Podría decir que me cambió la vida, pero en esos días nada era tan emocionante. Sería hermoso hablar de los lagos en los que nos evaporamos juntas, pero no hubo ninguno; también sería maravilloso contar cuáles eran los colores de su condensación, pero nunca los percibí por completo. En cambio, puedo hablar de lo que hacíamos en el grupo, secta o como quiera que se haga llamar ahora. Preparábamos las cubetas y trapos para auxiliar a quienes no podían solidificarse; si eso llegaba a ocurrir, solamente debíamos absorberlo y llevarlo a la enfermería. Pasó tantas veces que ni siquiera bromeábamos al respecto. Un fin de semana, mientras contábamos las cubetas para el retiro, escuchamos que en el siguiente nivel se estaba dando un fenómeno casi irreal. Había miembros que no sólo podían volverse líquidos, sino que tenían la capacidad de reflejar y replicar la apariencia de quienes se asomaban a sus charcos. Es posible que las intenciones del grupo fueran turbias; sin embargo, para nosotras se volvió la excusa perfecta para sentirnos en el cuerpo de la otra. Con nulo conocimiento sobre el proceso, Talya y yo pasamos por alto las jerarquías y nos empezamos a reunir a escondidas para intentarlo. Fracasamos cientos de veces al usar espejos y aluminio, nos untamos cremas grasosas, diamantina e incluso cantidades industriales de brillo labial. El error estaba en que lo hacíamos en lugares cerrados o con poca luz. Fue chistoso, porque según nosotras estábamos al pendiente de todas las variantes, hasta que en una ocasión nos ganaron las ganas de probar durante la Peregrinación Mensual, justo al mediodía. Talya se volvió líquida y resplandeció más que el mismísimo Sol. Creo que fue tanta mi impresión que no me atreví a reflejarme, al contrario, le sugerí que se solidificara de nuevo.
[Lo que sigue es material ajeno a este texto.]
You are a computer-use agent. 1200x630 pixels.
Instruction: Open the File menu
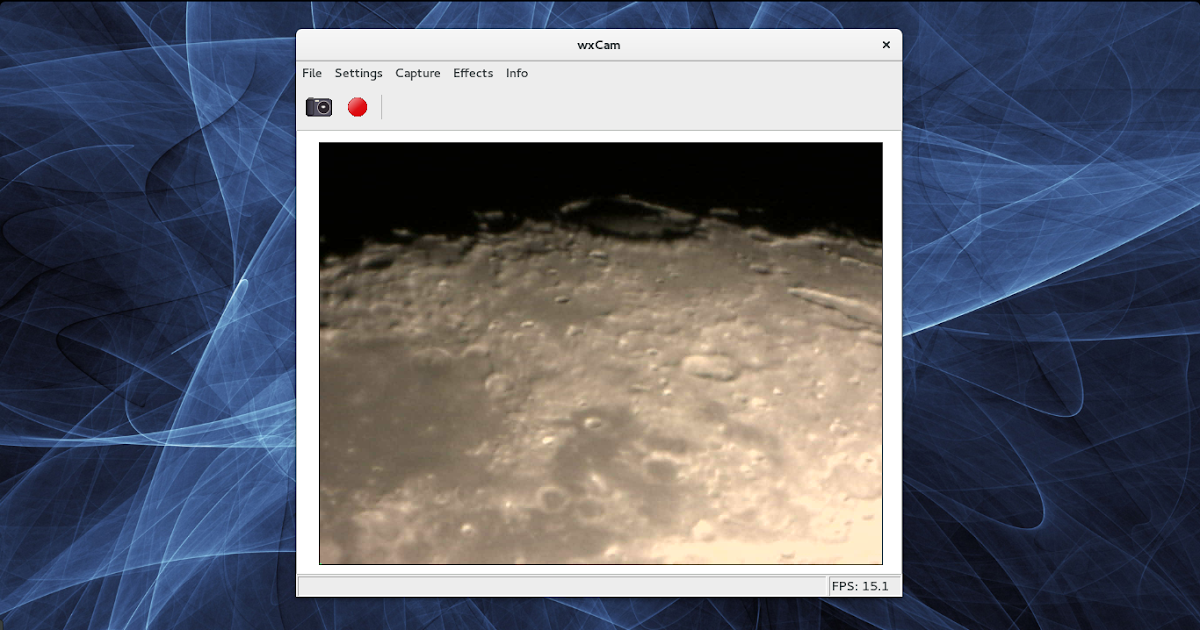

Conscientes de que habíamos revelado uno de los grandes secretos de la secta, iniciamos la búsqueda de lugares pequeñitos, bien iluminados, para realizar el proceso de principio a fin. No quiero hablar mucho sobre eso, porque no hay mucho qué decir. Me convertí en Talya tantas veces que empecé a adquirir su aroma; ella lo hizo tantas veces conmigo que juraría que su evaporación era un calco de la mía. Los cambios eran imperceptibles para los demás, hasta para mi mamá que todo lo sabe, aun así decidimos parar. Salí de la secta antes que ella y fui a vivir con mi abuela unos meses. Aunque me niego a hablar sobre lo que ocurrió desde ese momento, debo decir que siempre busco que el esplendor de la tarde le haga justicia.